[Exercise]: Convert the part of the material that opens with the line containing "How do I perform: Click" and closes with the line containing "Action: pyautogui.click(x=176, y=331)" into a Markdown table with the columns Row and Line, leaving out blank lines and omitting the pictures.

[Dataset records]

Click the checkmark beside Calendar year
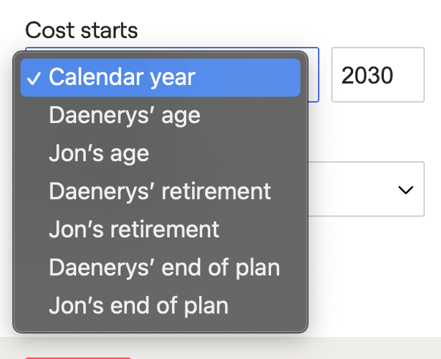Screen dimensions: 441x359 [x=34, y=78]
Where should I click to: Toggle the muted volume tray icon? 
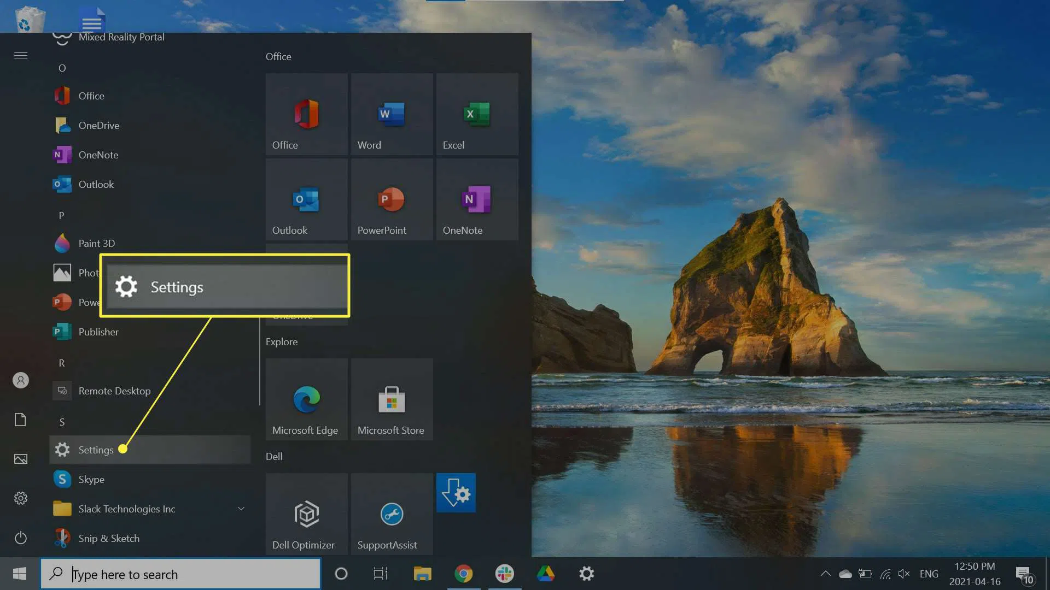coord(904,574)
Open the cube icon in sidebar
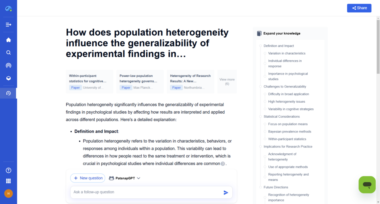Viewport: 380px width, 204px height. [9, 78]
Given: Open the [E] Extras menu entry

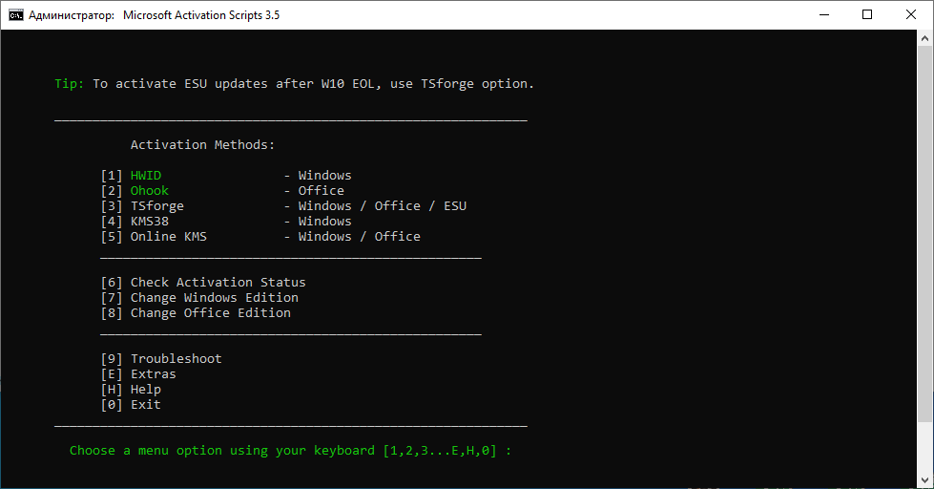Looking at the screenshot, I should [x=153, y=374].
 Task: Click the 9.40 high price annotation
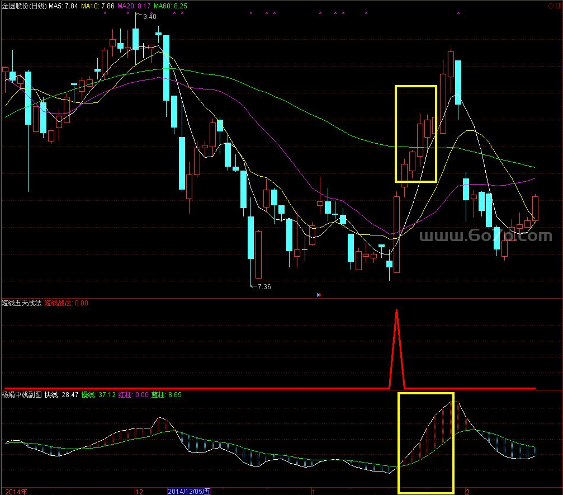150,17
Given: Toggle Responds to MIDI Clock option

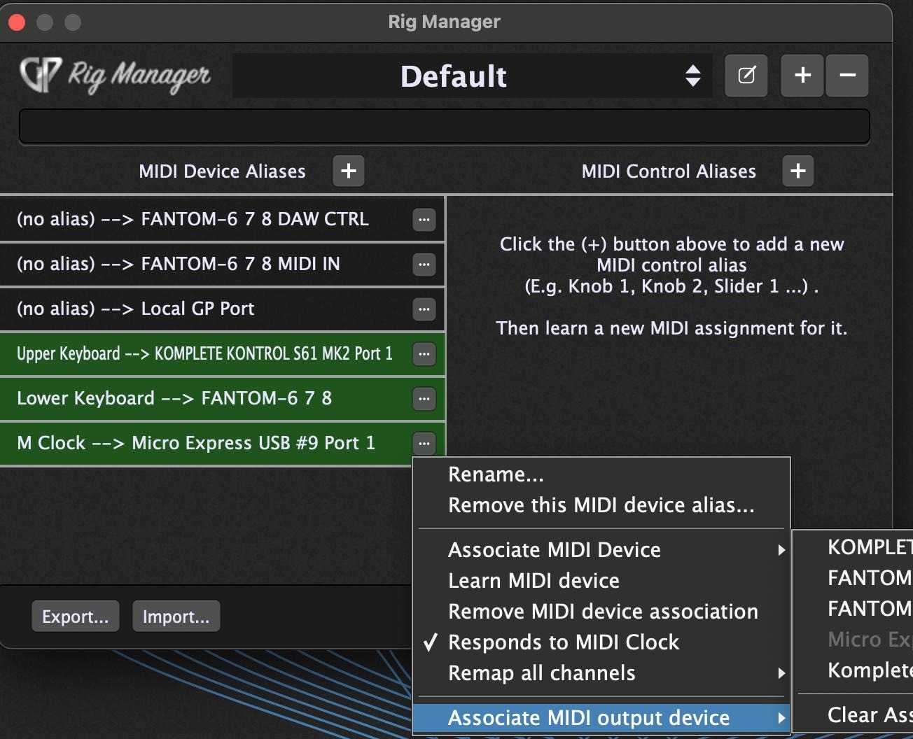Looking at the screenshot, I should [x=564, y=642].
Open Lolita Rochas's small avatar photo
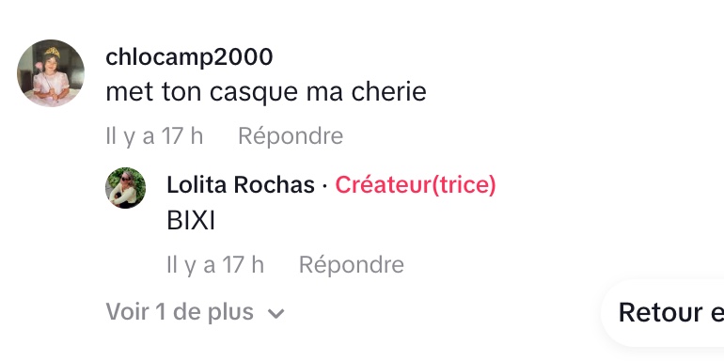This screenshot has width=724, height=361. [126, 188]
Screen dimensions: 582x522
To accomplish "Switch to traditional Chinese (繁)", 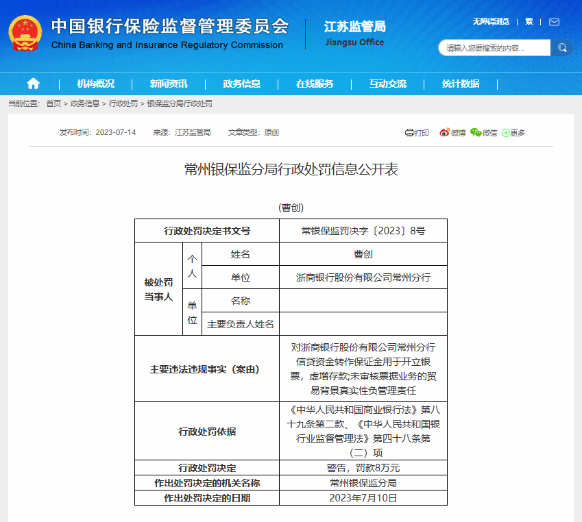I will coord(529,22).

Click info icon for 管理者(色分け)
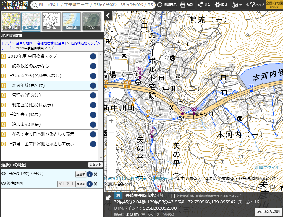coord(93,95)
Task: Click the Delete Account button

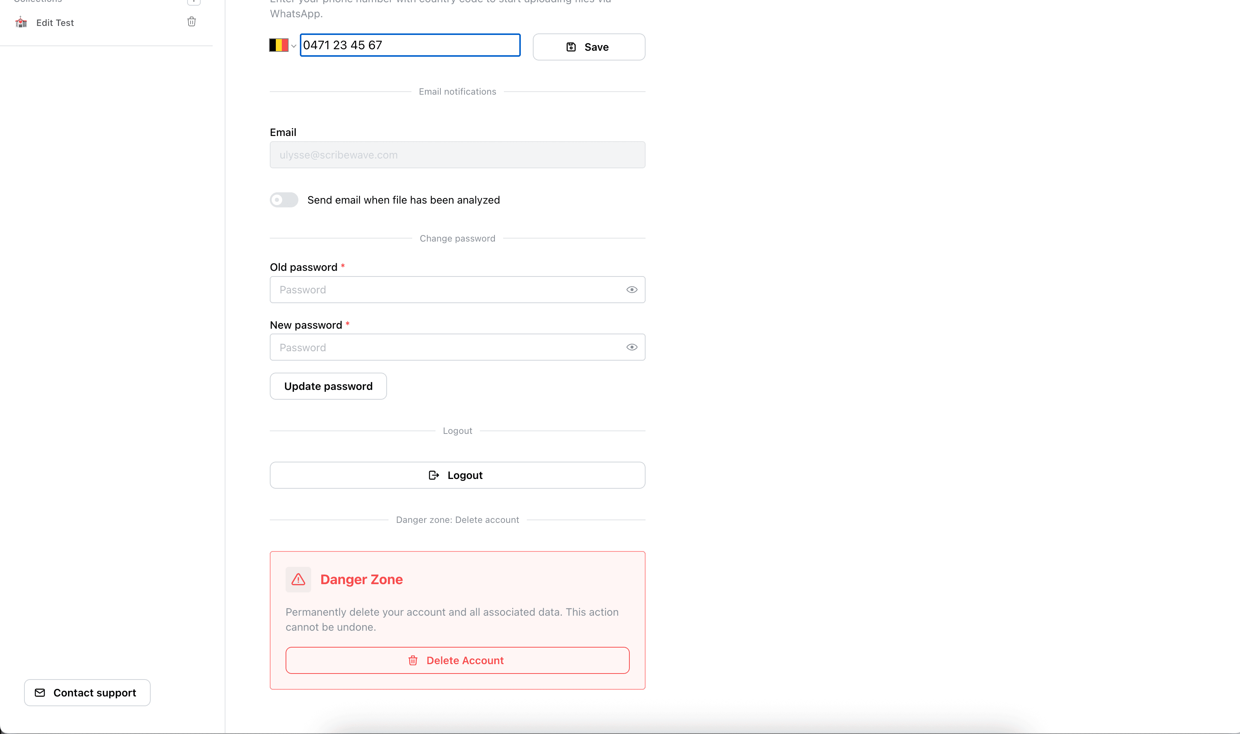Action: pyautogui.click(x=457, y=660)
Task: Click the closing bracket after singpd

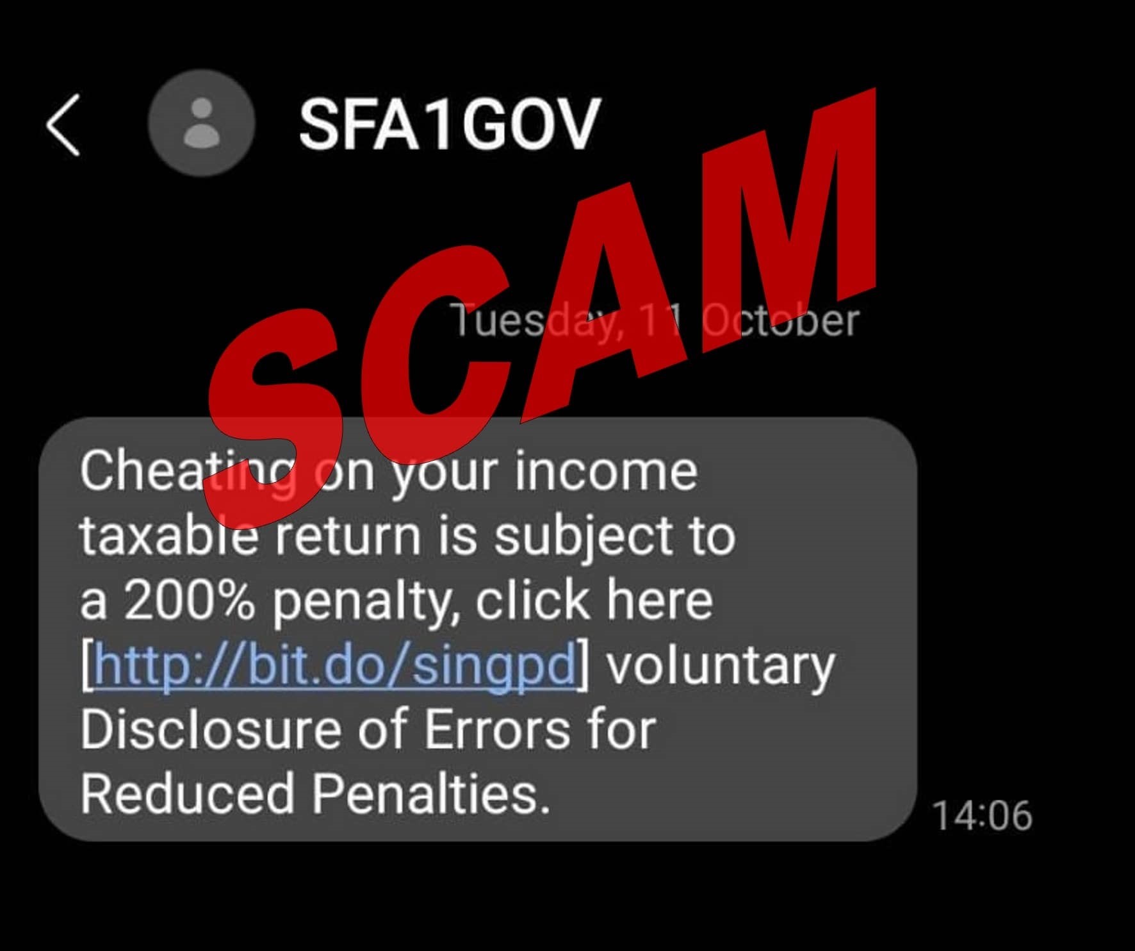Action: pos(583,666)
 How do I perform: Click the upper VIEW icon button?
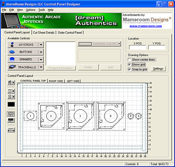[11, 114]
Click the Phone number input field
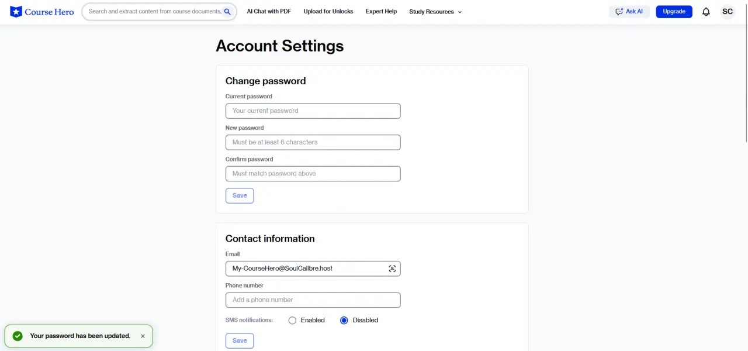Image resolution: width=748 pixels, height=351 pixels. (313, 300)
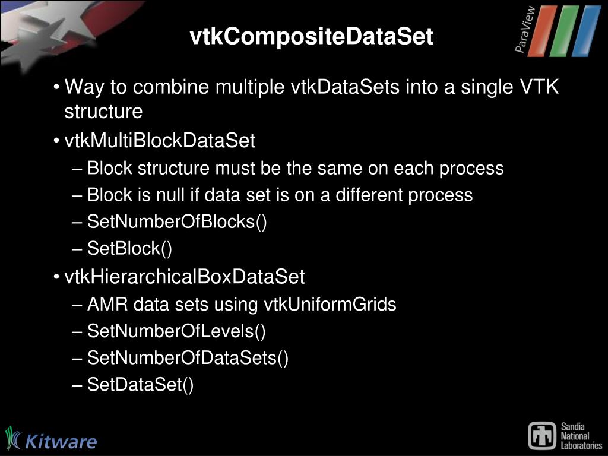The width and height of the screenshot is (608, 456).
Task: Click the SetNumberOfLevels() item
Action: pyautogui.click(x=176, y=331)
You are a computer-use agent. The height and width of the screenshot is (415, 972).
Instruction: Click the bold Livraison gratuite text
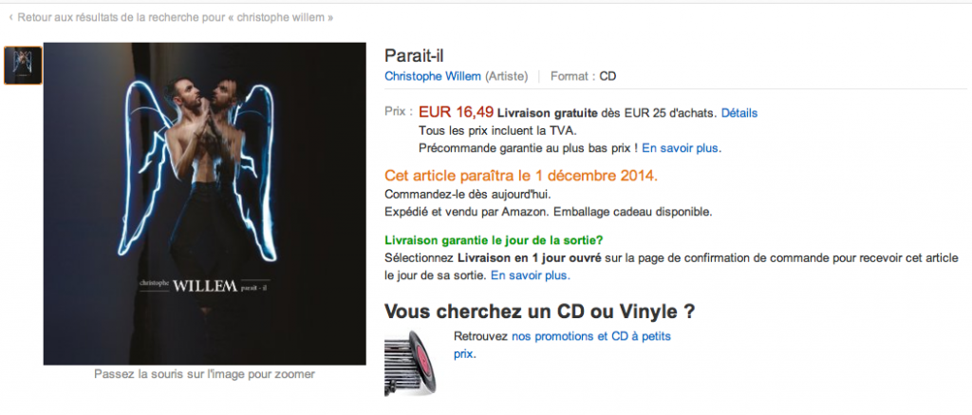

[Finished task]:
| Row | Line |
|---|---|
| 1 |  How do I perform: Click the upper VIEW icon button? |
| 2 | [11, 114] |
| 3 | Click the Phone number input field |
| 4 | Image resolution: width=748 pixels, height=351 pixels. (313, 300) |
| 5 | The width and height of the screenshot is (608, 456). |
| 6 | Task: Click the SetNumberOfLevels() item |
| 7 | Action: pyautogui.click(x=176, y=331) |